= 수행할 과제 =
"Where should I click to: Open"이 들어 있는 줄부터 기록의 마지막 줄까지, 양 끝 줄을 포함해 한 글자도 바꾸지 말고 다시 적으세요.

= 입력 =
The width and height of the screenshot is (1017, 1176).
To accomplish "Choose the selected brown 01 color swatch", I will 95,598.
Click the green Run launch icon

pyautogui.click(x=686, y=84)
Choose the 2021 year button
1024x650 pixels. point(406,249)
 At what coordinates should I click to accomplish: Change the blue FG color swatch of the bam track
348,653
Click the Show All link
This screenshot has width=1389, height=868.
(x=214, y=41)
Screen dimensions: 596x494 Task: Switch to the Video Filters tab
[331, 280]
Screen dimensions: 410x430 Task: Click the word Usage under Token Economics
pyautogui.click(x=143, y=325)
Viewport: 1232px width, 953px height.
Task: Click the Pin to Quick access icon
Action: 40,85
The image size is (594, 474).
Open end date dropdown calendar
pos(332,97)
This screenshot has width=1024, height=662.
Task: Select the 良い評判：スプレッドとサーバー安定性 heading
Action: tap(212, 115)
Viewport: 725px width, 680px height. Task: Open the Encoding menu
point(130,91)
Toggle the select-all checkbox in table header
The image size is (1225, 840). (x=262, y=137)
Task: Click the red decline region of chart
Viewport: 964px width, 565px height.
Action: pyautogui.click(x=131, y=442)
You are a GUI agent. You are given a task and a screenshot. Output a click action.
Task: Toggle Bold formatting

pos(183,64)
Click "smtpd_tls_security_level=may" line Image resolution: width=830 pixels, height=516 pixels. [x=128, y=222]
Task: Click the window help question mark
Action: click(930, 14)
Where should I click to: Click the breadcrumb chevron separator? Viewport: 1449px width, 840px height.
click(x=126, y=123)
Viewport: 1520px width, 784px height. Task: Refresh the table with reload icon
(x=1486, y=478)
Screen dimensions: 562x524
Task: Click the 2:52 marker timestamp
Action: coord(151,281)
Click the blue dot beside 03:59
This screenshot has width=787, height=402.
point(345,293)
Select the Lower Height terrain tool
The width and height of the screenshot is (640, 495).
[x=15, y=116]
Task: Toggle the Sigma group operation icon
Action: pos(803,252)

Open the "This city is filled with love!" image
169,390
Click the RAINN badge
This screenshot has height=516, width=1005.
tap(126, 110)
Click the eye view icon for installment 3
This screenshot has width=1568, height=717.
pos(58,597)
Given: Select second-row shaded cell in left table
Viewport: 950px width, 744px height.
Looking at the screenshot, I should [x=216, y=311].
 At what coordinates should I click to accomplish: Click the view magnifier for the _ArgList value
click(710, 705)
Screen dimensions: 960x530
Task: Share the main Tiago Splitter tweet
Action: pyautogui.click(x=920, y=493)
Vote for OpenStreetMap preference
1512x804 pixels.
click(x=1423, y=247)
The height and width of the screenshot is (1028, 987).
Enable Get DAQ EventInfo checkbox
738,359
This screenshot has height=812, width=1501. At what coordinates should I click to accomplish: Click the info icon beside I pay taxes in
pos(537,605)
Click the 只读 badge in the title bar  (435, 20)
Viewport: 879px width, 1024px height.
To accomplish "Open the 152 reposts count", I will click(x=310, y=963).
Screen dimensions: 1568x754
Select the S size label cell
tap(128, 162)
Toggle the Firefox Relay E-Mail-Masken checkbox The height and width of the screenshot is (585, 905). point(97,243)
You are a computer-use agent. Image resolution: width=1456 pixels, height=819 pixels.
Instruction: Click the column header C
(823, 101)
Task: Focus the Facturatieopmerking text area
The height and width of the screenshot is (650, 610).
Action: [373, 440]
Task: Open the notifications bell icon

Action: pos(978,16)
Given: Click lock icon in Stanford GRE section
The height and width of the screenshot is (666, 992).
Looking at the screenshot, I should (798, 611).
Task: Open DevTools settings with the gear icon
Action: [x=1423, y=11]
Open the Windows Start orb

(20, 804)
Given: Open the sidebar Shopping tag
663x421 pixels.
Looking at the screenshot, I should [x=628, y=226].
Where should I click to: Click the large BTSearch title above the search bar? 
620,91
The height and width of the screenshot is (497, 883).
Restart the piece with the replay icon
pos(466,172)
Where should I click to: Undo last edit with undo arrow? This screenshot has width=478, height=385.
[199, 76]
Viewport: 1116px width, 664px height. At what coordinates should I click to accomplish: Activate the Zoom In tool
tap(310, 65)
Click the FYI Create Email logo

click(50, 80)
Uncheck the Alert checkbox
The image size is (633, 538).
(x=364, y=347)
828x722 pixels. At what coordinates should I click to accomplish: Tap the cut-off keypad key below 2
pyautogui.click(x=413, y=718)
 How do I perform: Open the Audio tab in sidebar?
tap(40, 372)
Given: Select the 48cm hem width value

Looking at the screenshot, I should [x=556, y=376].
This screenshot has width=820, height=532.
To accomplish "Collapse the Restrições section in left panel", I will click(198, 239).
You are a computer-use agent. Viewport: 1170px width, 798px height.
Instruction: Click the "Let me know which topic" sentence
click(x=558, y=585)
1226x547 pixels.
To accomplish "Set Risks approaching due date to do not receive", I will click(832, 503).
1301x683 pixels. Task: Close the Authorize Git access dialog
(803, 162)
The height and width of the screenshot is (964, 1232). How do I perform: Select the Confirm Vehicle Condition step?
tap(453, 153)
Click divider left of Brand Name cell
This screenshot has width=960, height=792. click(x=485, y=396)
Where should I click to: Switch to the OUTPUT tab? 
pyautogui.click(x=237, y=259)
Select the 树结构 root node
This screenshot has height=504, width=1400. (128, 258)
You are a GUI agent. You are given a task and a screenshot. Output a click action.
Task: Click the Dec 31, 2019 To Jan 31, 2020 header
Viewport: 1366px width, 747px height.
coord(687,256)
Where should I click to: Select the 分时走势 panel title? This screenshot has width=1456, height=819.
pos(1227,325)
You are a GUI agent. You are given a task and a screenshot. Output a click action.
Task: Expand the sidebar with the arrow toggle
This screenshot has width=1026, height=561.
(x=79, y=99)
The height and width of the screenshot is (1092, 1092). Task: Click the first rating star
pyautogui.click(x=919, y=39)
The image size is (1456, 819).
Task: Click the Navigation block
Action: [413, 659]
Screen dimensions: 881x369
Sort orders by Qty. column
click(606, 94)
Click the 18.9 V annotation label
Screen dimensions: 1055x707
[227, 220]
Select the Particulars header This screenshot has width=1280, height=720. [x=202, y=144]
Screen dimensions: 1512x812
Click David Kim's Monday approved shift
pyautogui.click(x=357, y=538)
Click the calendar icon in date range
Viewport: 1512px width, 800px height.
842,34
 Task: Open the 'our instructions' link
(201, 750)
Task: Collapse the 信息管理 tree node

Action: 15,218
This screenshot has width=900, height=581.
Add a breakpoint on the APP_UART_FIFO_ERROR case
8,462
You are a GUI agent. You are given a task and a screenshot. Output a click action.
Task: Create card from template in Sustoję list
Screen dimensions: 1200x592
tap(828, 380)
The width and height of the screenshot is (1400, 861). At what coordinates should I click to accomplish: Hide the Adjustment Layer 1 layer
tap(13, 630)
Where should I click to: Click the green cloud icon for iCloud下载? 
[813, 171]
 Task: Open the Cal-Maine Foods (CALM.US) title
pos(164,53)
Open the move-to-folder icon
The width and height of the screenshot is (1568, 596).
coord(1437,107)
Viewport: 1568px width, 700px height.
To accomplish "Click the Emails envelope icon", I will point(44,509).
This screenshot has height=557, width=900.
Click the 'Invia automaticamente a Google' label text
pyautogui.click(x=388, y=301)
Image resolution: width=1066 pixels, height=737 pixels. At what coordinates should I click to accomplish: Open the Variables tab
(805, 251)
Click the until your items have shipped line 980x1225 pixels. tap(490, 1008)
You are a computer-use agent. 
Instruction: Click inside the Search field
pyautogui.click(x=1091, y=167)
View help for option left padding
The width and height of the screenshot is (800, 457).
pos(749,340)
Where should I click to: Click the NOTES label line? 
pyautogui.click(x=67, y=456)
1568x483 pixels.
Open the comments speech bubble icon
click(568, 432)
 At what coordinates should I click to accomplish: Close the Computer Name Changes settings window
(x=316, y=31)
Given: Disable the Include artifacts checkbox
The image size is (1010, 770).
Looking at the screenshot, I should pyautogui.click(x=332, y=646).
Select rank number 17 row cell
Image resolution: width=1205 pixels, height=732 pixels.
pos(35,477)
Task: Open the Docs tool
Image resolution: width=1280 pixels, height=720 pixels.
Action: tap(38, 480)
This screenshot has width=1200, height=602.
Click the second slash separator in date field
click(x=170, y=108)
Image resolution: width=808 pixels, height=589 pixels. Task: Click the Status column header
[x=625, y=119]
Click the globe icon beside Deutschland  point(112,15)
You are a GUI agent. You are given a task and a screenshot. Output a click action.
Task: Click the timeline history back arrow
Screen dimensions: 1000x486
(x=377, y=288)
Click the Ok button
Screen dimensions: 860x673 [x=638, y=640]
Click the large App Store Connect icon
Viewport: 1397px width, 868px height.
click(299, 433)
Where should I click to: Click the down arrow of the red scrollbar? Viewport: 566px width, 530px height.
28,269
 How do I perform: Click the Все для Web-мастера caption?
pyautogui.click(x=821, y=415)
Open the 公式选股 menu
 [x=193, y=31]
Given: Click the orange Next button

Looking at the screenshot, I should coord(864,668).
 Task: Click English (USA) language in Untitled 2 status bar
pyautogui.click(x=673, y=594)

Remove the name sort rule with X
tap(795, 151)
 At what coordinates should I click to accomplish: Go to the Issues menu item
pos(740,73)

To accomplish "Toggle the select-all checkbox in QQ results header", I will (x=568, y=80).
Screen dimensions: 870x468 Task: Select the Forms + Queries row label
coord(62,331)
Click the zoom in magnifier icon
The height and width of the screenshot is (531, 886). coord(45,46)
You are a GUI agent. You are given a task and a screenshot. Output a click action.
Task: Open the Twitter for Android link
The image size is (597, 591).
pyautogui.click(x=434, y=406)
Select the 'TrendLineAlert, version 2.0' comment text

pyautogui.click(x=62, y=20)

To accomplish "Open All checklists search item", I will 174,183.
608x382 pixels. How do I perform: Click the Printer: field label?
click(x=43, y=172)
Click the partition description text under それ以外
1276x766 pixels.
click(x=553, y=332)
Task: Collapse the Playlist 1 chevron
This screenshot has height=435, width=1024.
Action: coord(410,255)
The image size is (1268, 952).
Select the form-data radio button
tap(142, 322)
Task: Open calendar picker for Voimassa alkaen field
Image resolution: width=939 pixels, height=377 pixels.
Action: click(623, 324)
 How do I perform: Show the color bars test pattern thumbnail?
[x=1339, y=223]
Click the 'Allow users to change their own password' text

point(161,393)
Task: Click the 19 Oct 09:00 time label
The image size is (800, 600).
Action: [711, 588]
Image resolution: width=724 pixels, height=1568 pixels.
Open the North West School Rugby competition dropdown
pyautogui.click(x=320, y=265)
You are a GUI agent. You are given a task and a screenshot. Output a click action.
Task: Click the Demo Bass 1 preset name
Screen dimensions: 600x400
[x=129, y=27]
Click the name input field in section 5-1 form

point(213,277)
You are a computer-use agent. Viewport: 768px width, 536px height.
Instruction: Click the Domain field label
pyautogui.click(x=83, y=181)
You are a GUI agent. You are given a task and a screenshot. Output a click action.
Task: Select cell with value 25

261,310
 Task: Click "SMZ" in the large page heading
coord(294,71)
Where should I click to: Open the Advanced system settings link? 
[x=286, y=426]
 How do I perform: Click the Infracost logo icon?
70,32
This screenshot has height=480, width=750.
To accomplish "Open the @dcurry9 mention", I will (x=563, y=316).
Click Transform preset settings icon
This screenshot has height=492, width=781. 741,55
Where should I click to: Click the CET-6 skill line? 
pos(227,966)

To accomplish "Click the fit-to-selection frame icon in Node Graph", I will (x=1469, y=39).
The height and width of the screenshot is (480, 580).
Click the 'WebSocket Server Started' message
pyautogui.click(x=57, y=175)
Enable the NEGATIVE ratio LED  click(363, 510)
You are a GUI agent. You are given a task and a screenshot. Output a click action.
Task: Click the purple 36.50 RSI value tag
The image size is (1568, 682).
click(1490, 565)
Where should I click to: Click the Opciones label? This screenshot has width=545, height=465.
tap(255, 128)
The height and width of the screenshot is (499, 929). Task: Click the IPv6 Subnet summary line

= 연습 응답 =
Where should I click to: Open the Advanced system settings link? 
[x=286, y=426]
 How do I perform: Click the Infracost logo icon?
70,32
This screenshot has height=480, width=750.
To accomplish "Open the @dcurry9 mention", I will (x=563, y=316).
Click Transform preset settings icon
This screenshot has height=492, width=781. 741,55
Where should I click to: Click the CET-6 skill line? 
pos(227,966)

To accomplish "Click the fit-to-selection frame icon in Node Graph", I will (x=1469, y=39).
The height and width of the screenshot is (480, 580).
Click the 'WebSocket Server Started' message
pyautogui.click(x=57, y=175)
Enable the NEGATIVE ratio LED  click(363, 510)
You are a GUI agent. You are given a task and a screenshot. Output a click action.
Task: Click the purple 36.50 RSI value tag
The image size is (1568, 682).
click(1490, 565)
Where should I click to: Click the Opciones label? This screenshot has width=545, height=465.
tap(255, 128)
The height and width of the screenshot is (499, 929). Task: Click the IPv6 Subnet summary line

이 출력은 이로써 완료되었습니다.